── Passage to read
I sat down and pointed to the table next to me, where the men were eating thali or "meals" (many courses on one plate, like at Desparakash). "Meals!" They brought the bottled water and nothing else. I asked another guy for "meals" and he kind of shrugged. I read and waited and nothing came, despite the "meals ready" sign in the middle of the sidewalk. I pointed at the sign and said "Meals Ready!". Shrug. I looked at the kitchen; no one was moving. Then a group of about 15 women walked in. I got up and left and did not pay for the two ounces of water I'd drank. I guess I can't go back THERE again.....On the way home there was another dog chasing me (they have a thing for westerners), plus folks staring, pointing, making comments (I'm in a very nice Indian dress, btw). I get to the Kaveri and I'm ready to lose it (PMS + hunger + exhaustion + loneliness = crying jag) and I tell the desk guy, Send someone to get me two masala dosas, and handed him some money (the daily assertiveness training seems to be working). He talked to an underling and after some conversation did that marvelous little South Indian head wiggle that said, OK.

I went to my room, took off my dress, put on the special t-shirt and a Sigur Ros CD and breathed deeply and recalled how easy everything seemed a short time ago in Gokulam, where people stroll down the street without being chased, the Internet works and you don't have to play a real-life game of Frogger to get to the shala. I thought, why am I stressing myself out when I don't have to? I lived in this part of town for four months, I don't *really* need to do so again. Ten minutes later the dosas came. They went down fast; then I cleaned up and went to bed. It was 8 AM.

Sunday, February 08, 2004

THE BEST-LAID... PLANS

Last night P and I walked around the tank and then drove up Chamundi Hill on the motorcycle but it was cloudy and the moon was nowhere to be found……This AM I got up at 4:30 to do the 5:30 practice (it's led on Sundays, as opposed to self-practice) and halfway to the shala I realized I'd forgotten my mat! So I went back to the lodge, did Nescafe Nauli Kriya (ie; had some really great instant coffee and did enough abdominal exercises to cleanse thoroughly) and then had a rather excellent practice at 6:30. Much sweating, a great standing forward bend adjustment from Saraswati AND I held myself up the whole time in Utplutith (Sharath again led the 6:30 practice). Then Miss Y and I watched the intermediate people, which is a real treat. They float.
────
Job A:
Could you copy out the records exactly, starting with the line containing "Describe the element at coordinates (104, 18)" and going on through the end of the records, leaving the pictures out of your answer?
── The input
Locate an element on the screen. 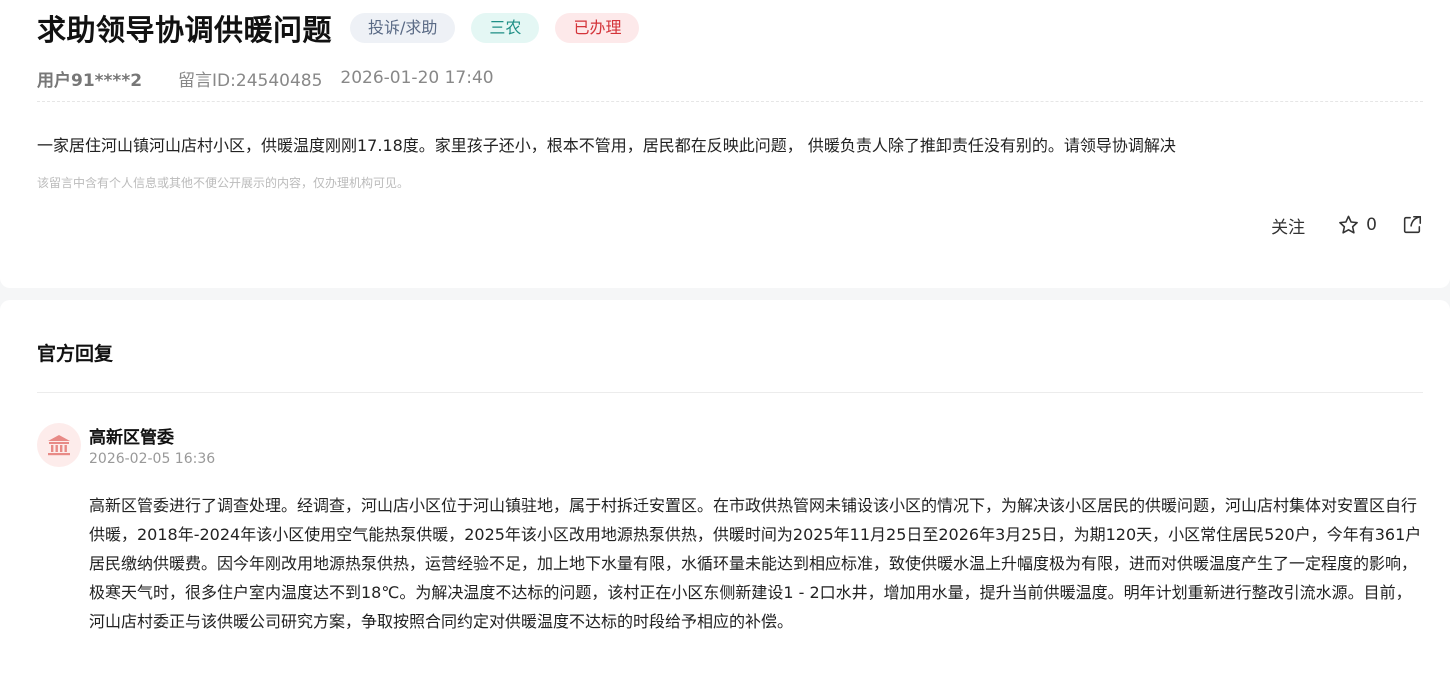 The image size is (1450, 676). area-tag: 三农 is located at coordinates (506, 28).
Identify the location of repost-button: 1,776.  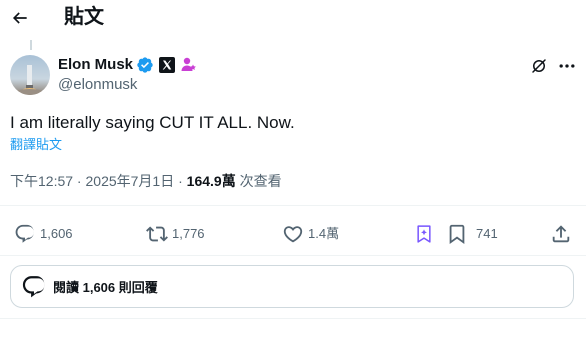
(176, 234).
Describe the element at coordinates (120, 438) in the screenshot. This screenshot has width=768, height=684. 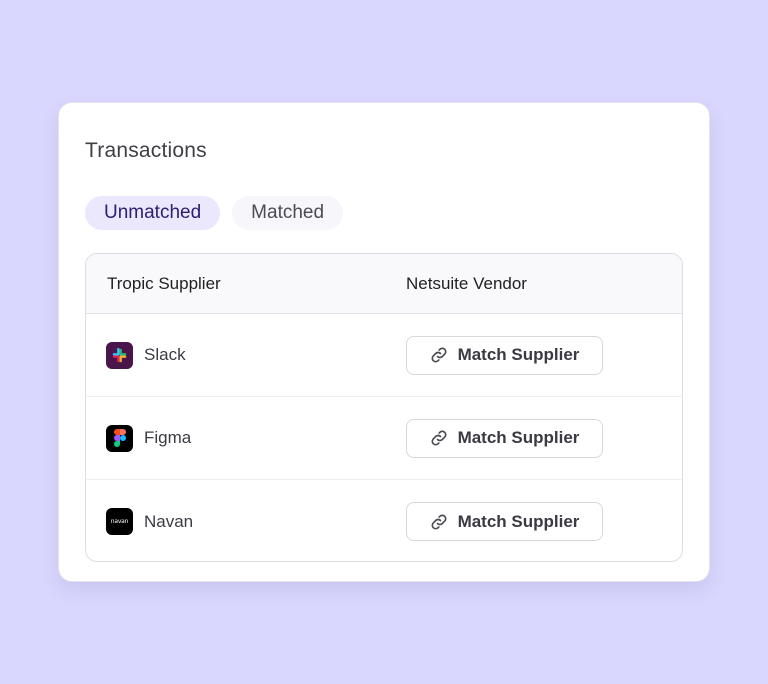
I see `figma-logo-icon` at that location.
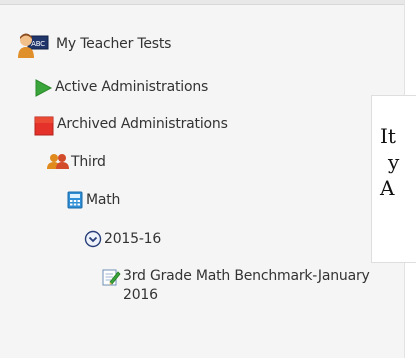 The height and width of the screenshot is (358, 416). I want to click on overlay-line-2: y, so click(394, 162).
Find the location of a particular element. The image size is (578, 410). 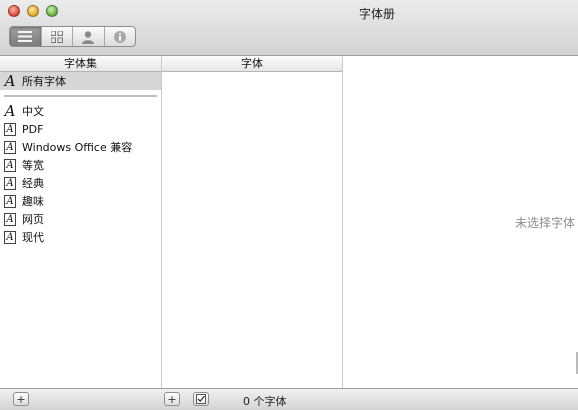

enable-font-checkbox-button is located at coordinates (201, 399).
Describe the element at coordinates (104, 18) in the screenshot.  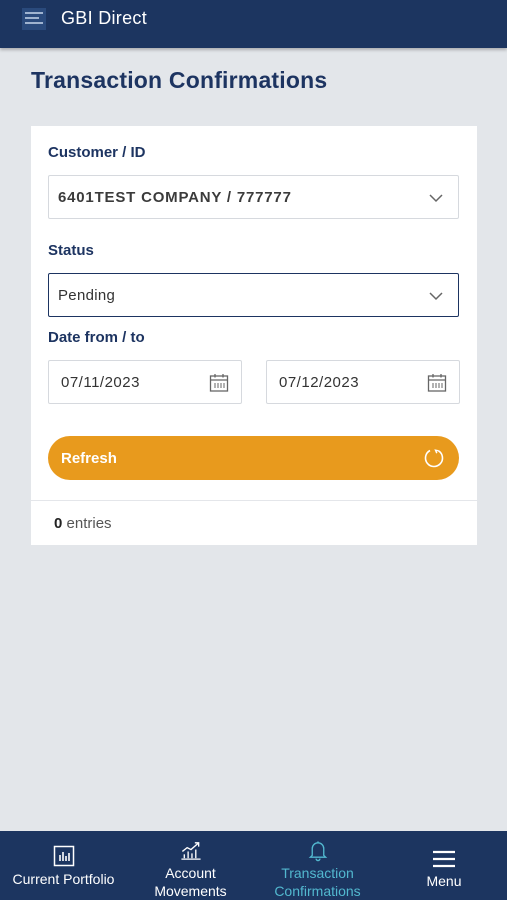
I see `app-title: GBI Direct` at that location.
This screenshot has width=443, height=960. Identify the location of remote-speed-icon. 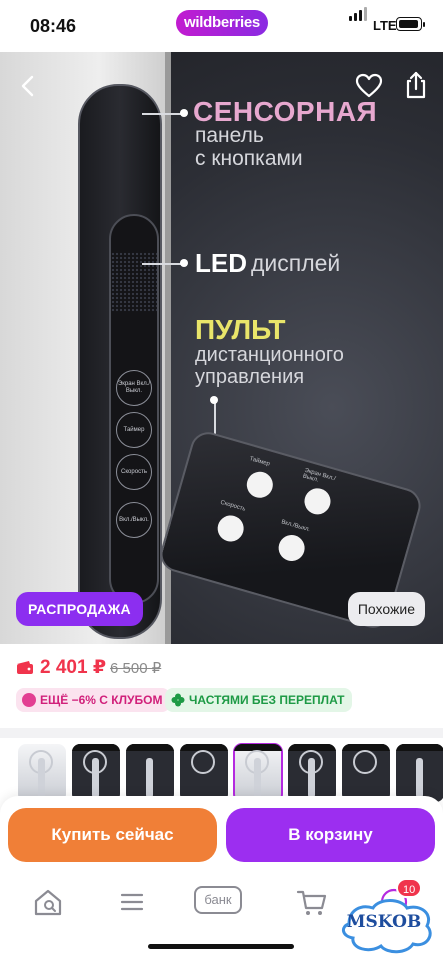
(230, 528).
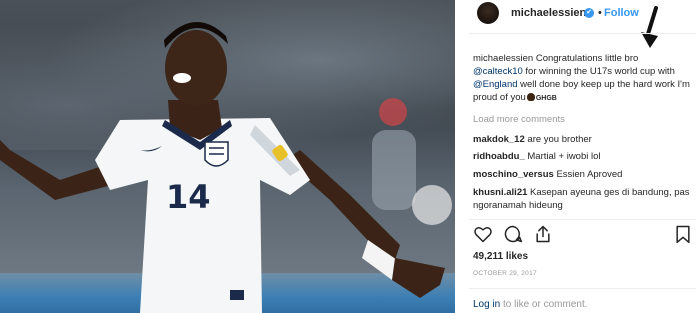 The height and width of the screenshot is (313, 696). I want to click on avatar, so click(488, 13).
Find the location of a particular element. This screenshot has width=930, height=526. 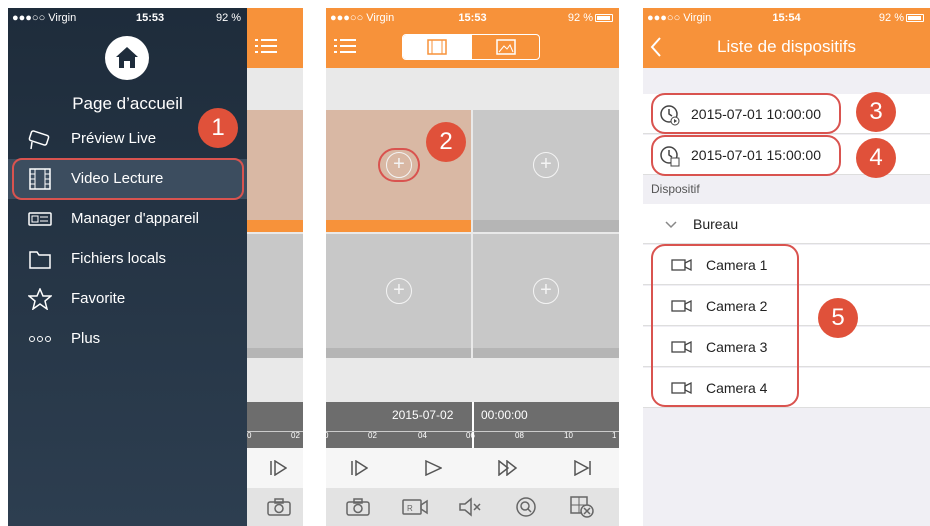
────
Job B:
Can you continue the India yoga diary from its last sentence?

Answer section A:
Describe the element at coordinates (104, 18) in the screenshot.  
I see `app-title: GBI Direct` at that location.
This screenshot has width=443, height=960. Identify the location of remote-speed-icon. 
(230, 528).
 The height and width of the screenshot is (313, 696). I want to click on avatar, so click(488, 13).
Find the location of a particular element. This screenshot has width=930, height=526. 

Answer section B:
I'm about to head out w/ P. to some religious mela or get-together 20K away; he wants to shoot some video and I'm just curious....

LATER

After getting *home* I realized I forgot to pay Bick for the tiny coconut I had after practice. Apparently it's one of those days; my throat is sore and I'm not 100 percent (about 70, actually) so we didn't go to the mela after all. Instead I had a nap.... I drempt my stepbrother was lying on top of me (we were fully clothed, thank you) about to kill me but then put the gun into his own mouth and fired. It made a huge mess and he weighed a ton. Then I woke up and went to the bathroom and mended a hole in my bag.

P and I wound up seeing "Angi" (a name for Hanuman, the monkey god from the Ramayana epic; also the name of the moustachioed hero), which P. pointed out was basically Raiders of the Lost Ark with a magical Shiva Lingam in place of the ark. It had everything -- the sound was *amazing* and the not-too-lean, mean hero could dance! The fight sequences weren't overly drawn out, the choregraphy was amazing (lots of phalluses throughout) and, w/ one Fly Girls-with-Blueblockers-meets-Dhoti-Guys exception, the costumes ruled. The kids got some magic powers and beat up the bad guys (who killed an innocent granny and a dog and tried to kill a girl with glasses, after stepping on them). The heroine was a Miss India (again) who wore glasses and piloted a helicopter. Kick *ass*. And it was in Kannada (local language, very vexing but not so much as to ruin the fil-um).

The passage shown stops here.